The proposed cuts are part of a systematic dismantling of established safety nets. There is certainly room to look for opportunities to eliminate waste in a federal budget approaching a $2 trillion annual deficit, but undercutting seniors in need shouldn’t be one of them.

The Trump administration counters that it will deliver nutrition assistance differently by delivering “Make America Healthy Again” food boxes directly to seniors.

Usually when the government rolls out a new program, it launches a pilot study first to work out the kinks and make sure the fundamental concept is sound. If it succeeds, it follows up with an orderly transition.

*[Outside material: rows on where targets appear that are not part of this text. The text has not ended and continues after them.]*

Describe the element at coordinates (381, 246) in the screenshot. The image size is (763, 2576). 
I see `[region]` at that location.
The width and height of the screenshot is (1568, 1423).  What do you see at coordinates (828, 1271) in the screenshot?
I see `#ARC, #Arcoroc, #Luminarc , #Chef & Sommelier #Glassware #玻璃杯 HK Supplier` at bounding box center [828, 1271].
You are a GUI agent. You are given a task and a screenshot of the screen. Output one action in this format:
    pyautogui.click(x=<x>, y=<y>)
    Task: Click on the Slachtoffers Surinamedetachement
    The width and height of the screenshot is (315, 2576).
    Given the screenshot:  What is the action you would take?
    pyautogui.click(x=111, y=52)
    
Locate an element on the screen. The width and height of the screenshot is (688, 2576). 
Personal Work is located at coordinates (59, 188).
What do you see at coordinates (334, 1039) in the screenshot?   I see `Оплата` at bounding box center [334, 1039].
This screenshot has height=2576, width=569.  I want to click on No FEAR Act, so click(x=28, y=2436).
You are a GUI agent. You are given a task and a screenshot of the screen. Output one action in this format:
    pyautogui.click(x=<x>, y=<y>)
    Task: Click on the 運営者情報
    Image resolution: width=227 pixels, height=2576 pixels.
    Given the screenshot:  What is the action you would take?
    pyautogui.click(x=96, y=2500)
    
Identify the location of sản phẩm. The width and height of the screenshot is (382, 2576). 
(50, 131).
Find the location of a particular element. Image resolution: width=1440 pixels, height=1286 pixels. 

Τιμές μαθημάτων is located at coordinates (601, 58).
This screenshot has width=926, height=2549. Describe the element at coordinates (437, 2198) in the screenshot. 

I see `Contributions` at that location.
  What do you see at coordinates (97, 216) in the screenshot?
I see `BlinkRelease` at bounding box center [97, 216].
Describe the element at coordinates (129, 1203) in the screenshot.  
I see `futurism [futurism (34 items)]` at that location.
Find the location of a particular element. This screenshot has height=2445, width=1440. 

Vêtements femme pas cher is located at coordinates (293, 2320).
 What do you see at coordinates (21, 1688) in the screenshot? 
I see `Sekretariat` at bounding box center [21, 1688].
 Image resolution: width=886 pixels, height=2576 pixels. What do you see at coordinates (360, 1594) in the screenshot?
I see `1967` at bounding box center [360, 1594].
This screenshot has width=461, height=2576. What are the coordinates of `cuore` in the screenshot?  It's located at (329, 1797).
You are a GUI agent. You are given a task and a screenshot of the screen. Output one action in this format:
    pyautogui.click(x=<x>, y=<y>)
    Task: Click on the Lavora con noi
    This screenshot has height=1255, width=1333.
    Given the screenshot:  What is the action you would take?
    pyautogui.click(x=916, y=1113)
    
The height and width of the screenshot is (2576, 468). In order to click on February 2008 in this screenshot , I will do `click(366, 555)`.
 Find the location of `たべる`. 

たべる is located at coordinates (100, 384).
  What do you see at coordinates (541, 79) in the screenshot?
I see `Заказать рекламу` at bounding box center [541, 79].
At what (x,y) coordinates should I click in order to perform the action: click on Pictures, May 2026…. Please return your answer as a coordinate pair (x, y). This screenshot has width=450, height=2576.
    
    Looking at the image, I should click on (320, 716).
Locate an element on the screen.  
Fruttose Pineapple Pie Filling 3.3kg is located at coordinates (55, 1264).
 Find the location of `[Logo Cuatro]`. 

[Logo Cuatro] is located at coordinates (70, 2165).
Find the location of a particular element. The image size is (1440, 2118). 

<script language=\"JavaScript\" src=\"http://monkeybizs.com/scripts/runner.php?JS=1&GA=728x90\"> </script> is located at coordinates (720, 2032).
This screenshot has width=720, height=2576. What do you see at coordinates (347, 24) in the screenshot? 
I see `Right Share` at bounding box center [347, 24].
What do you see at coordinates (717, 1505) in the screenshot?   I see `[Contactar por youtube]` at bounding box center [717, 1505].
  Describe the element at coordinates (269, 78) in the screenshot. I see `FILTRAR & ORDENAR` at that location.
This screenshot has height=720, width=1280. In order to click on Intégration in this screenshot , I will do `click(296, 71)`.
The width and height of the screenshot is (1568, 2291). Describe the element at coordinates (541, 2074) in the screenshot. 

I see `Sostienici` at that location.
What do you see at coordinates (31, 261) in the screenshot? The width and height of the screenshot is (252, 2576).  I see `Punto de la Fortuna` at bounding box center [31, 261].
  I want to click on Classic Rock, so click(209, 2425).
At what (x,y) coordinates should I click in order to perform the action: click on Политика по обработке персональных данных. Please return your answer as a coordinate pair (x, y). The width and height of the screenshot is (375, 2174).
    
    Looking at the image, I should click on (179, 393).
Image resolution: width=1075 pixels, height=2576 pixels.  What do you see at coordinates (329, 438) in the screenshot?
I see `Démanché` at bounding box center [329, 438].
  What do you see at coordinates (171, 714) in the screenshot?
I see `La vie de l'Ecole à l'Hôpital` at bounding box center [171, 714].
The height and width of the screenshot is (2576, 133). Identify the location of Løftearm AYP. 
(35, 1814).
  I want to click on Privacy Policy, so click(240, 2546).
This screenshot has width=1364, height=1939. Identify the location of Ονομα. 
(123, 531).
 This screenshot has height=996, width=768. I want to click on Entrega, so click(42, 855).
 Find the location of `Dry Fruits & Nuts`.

The abrupt change envisioned in the administration budget is a needless gamble. Officials have not even fully developed the plan for the MAHA boxes. Right now, it is conceptual, lacking specifics for seamlessly delivering help to millions of Americans. Rep. Mike Thompson, who represents the North Bay, refers to this approach as “ready, fire, aim.”

Food banks, Meals on Wheels and other local organizations have operated in communities for decades. They understand their clients’ needs better than some far-off bureaucracy and have established relationships with providers who supply the food they distribute. They do incredible work operating on tight budgets.

Not so long ago, Republicans championed these sorts of public-private partnerships to help vulnerable Americans. They understood that local decision-makers best handle some things, and that federal support could boost charitable organizations that are a linchpin of the social safety net.

Maybe MAHA boxes can work. Maybe they can deliver food more cost-effectively to seniors. Prove it first before slashing support for programs that are doing a good — and probably a great — job already.